Uhuru’s successor and not the Big Four Agenda will define his legacy

The Building Bridges Imitative Task Force holds a consultative forum with the Ethiopian Federal Reconciliation Commission at Intercontinental Hotel on June 13, 2019. PHOTO | FILE | NATION MEDIA GROUP

What you need to know:

  • A referendum will be a dress rehearsal for the General Election and presidential poll about 18 months away..
  • If there is a referendum next year, the winning side will want to build on that momentum going into the 2022 General Election.

As the good ship MV Kenya attacks the final stretch of the calm seas of 2019, President Uhuru Kenyatta, as helmsman, may want to prepare the crew and passengers for choppy waters in 2020.

The 2018 rapprochement between the President and his past nemesis Raila Odinga ended investment and confidence-limiting political uncertainty and focused attention on productive activities, which renewed hope, belief and optimism.

The so-called war on graft has helped the President and Mr Odinga rally the populace around a development agenda.

This has freed up space and time for the President to concentrate on his legacy-bound agenda of development of healthcare, housing, manufacturing and infrastructure.

The fly in the ointment has been the portrayal of the war as weaponised by the President and Mr Odinga in their desire to jettison Deputy President William Ruto from the presidential succession.

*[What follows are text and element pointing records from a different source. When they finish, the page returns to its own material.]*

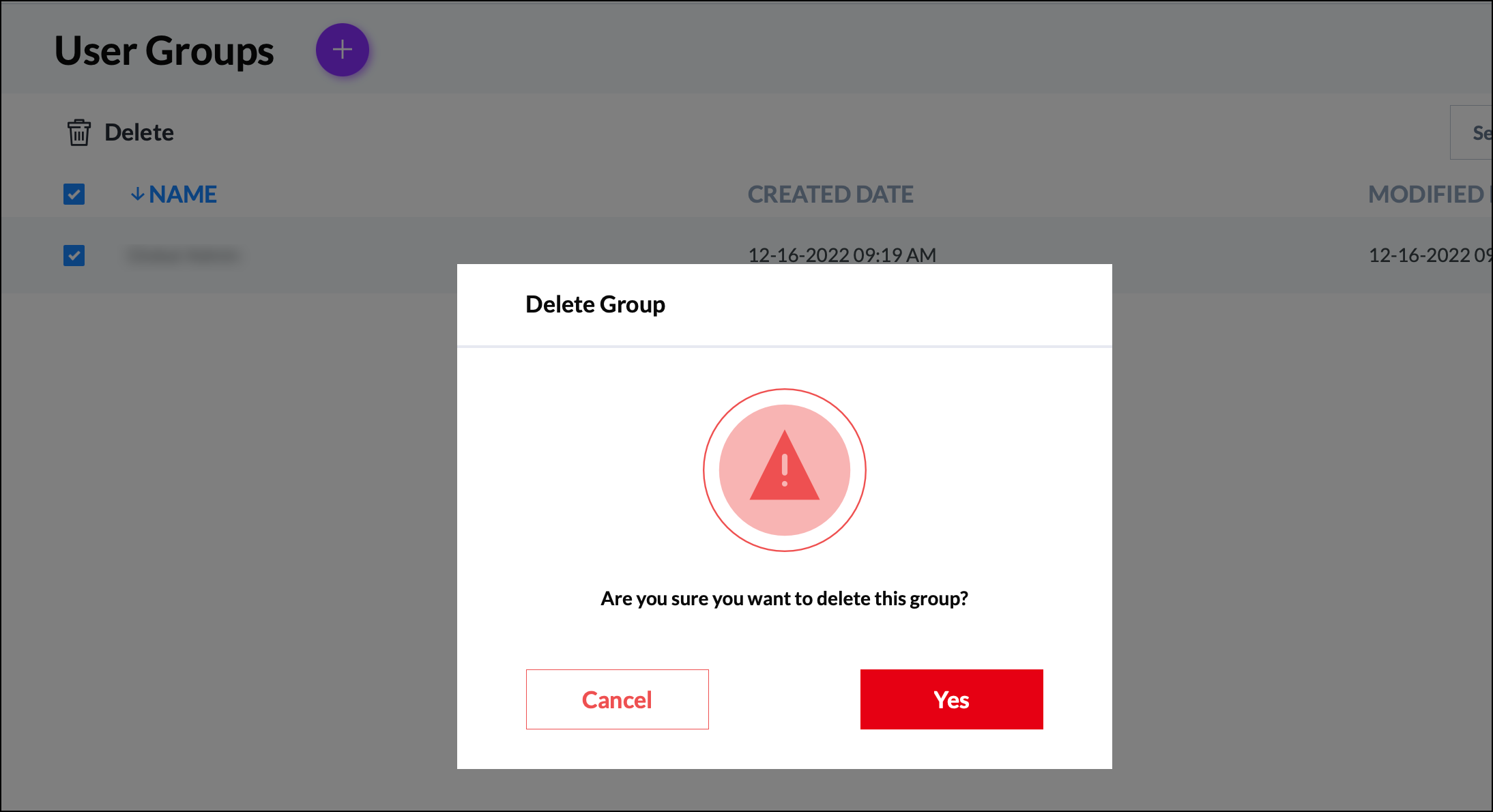Click the blurred group name in row
Screen dimensions: 1493x812
(x=184, y=256)
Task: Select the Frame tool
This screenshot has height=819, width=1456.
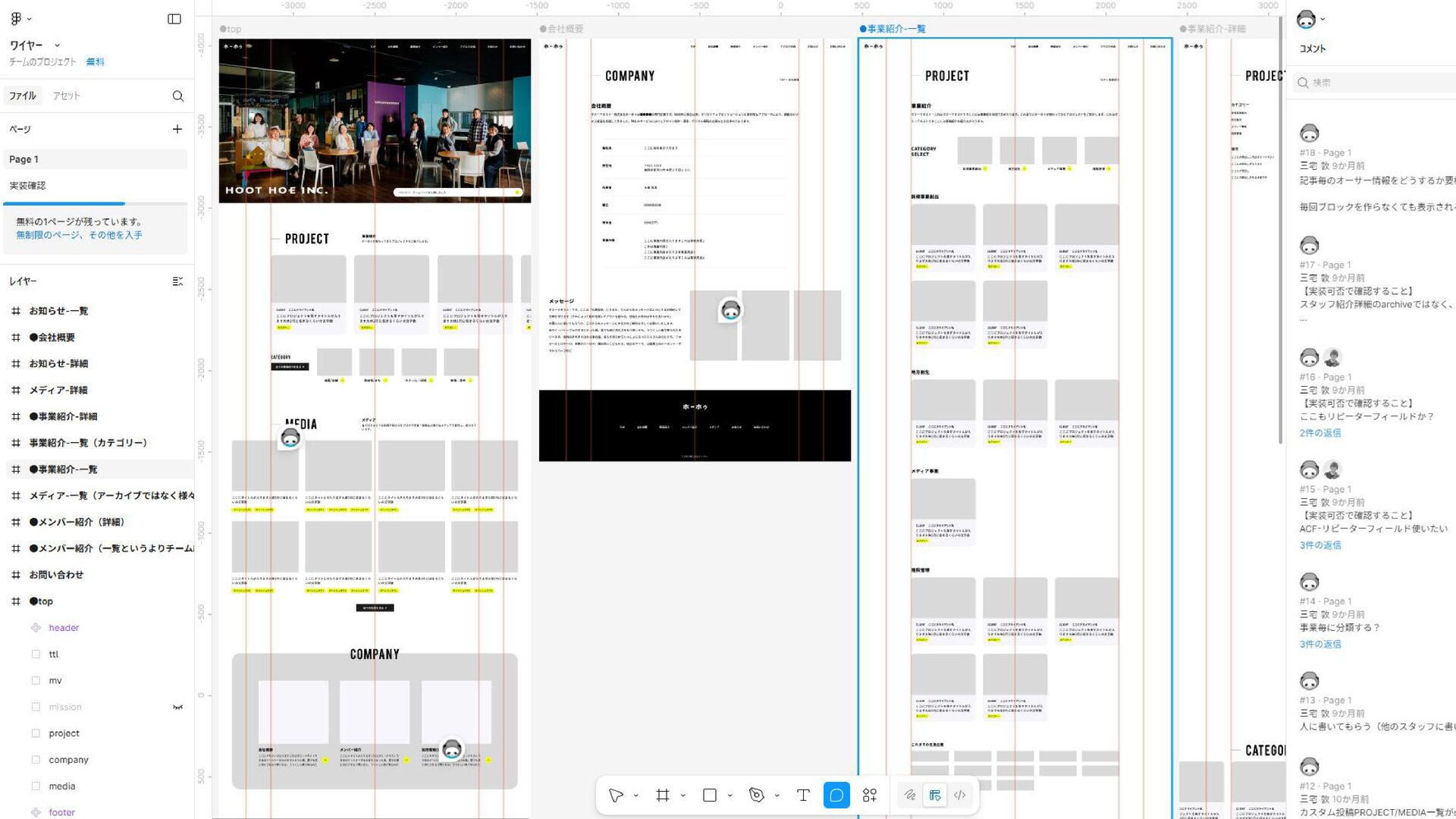Action: coord(663,795)
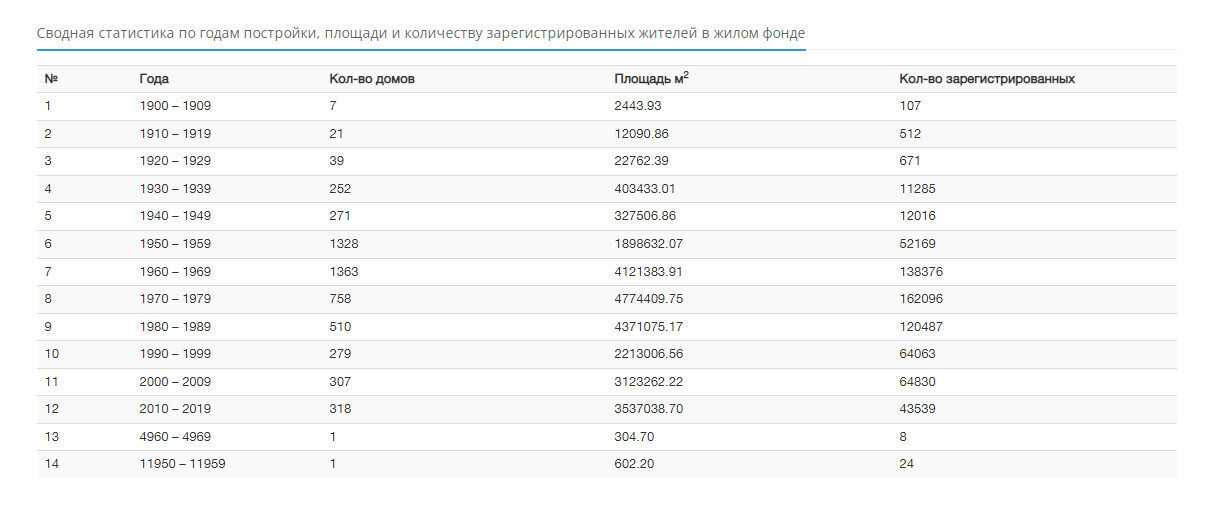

But all is about to change.

BBI REPORT

Campaigners for government-backed change of the Constitution, such as Mr Odinga and organised labour boss Francis Atwoli, say a referendum is a foregone conclusion. When it will happen is the missing link. There's the rub.

There will be no referendum early next year because Mr Kenyatta's and Mr Odinga's change-the-constitution instrument, Building Bridges Initiative (BBI), is yet to publish its report that is expected to change the politics of the land.

If the report expected next month proposes a referendum, it could take place in the second half of 2020.

That does not appear important until you link the referendum to the 2022 General Election and especially the presidential race or, put another way, the Kenyatta II succession.

A referendum will be a dress rehearsal for the General Election and presidential poll about 18 months away.

President Kenyatta and Mr Odinga know this, having been passionately involved in the 2005 plebiscite on the Constitution.

MOU IGNORED

Their Orange side beat President Kibaki's Banana team. The Orange side, and Mr Odinga in particular, attempted, unsuccessfully, to use the result to force President Kibaki's political hand.

Mr Kibaki responded by sacking his entire Cabinet. Then he brought back his lieutenants, but left Mr Odinga and his associates in the doldrums.

That escalated the animosity that had been building up between the two men post the 2002 General Election.

Mr Kibaki ignored a seat-sharing MoU with Mr Odinga when he named his Cabinet in 2003.

This silent war was carried into the referendum and the post-plebiscite period and ultimately into the 2007 General Election.

If in 2022 Dr Ruto will battle Mr Odinga, or Dr Ruto fights Dr Fred Matiang'i, the de facto premier, for the top job, history will presage the 2020 referendum.

And the plebiscite will mark the run-up to the General Election with foreboding.

What this means is that if there is a referendum next year, the winning side will want to build on that momentum going into the 2022 General Election.

KIBRA POLLS

It further means that the referendum will be hard fought and increasingly divisive.

A foretaste of this may be seen in the ongoing campaigns for the by-election of Nairobi's Kibra constituency.

Dr Ruto is running football legend McDonald Mariga as the candidate of the governing Jubilee Party principally as a shot across Mr Odinga's bow: I will fight you anywhere.

A referendum next year will serve as the starters gun for a two-year-long race to the General Election in general, and to State House in particular. So much for those, such as the President, Mr Odinga and Mr Atwoli, who say 2022 is a long way away.

Boosters of President Kenyatta, such as Nominated MP Maina Kamanda, have proffered that a referendum will unite the country.

Don't you believe them. As I have shown several times before, elections and a referendum is one; they do not unite; they divide.

CORRUPTION

Two, the divisions that will emerge in the lead up to the referendum, during and after, will colour the 2022 campaigns for the presidency, National Assembly, Senate, governorships and county assemblies throughout Kenya.

Indeed, the language which is being used now, and which targets Dr Ruto as chief priest in the temple of graft, will be carried into the referendum should he oppose it.

The word mwizi, so beloved of the DP's opponents, will be the currency of the referendum and the General Election.

President Kenyatta's legacy may be shaped more by what follows the BBI report than by the much-hyped Big Four. That is why I argue that the President's legacy will be his successor.